Easier to use than esttab for exporting a regression table; but less flexible. esttab is more customizable.

// use example of etable
. clear all
. webuse nhanes2l
(Second National Health and Nutrition Examination Survey)
. quietly regress bpsystol age weight i.region
. estimates store model1

. quietly regress bpsystol i.sex weight i.agegrp
. estimates store model2

. quietly regress bpsystol age weight i.agegrp
. estimates store model3

. etable, estimates(model1 model2 model3) showstars showstarsnote title("Table 1. Models for systolic blood pressure") export(mydoc.docx, replace)

Options:

  • showstars and showstarsnote shows stars and notes for significance levels.
  • export allows you to specify the output format

11.2.3 Stored Results

Stata commands that report results also store the results where they can be subsequently used by other commands or programs. This is documented in the Stored results section of the particular command in the reference manuals.

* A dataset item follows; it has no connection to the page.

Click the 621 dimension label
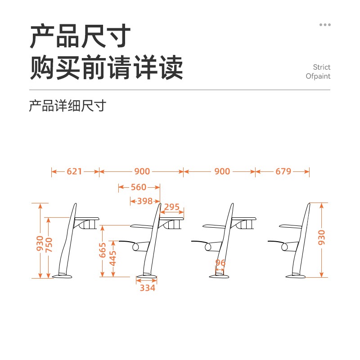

  • r-class commands, such as summarize, store their results in r();

    most commands are r-class.

  • e-class commands, such as regress, store their results in e();

    e-class commands are Stata’s model estimation commands.

// for r-class command
return list
// for e-class command
ereturn list

Most estimation commands leave behind

  • e(b) the coefficient vector, and
  • e(V) the variance–covariance matrix of the estimates (VCE)
// display coef vector
matrix list e(b)
// assign it to a variable
matrix myb = e(b)
matrix list myb

You can refer to e(b) and e(V) in any matrix expression:

matrix c = e(b)*invsym(e(V))*e(b)’
matrix list c

invsym(e(V)) returns the inverse of e(V). Generally, invsym requires a a square, symmetric, and positive-definite matrix.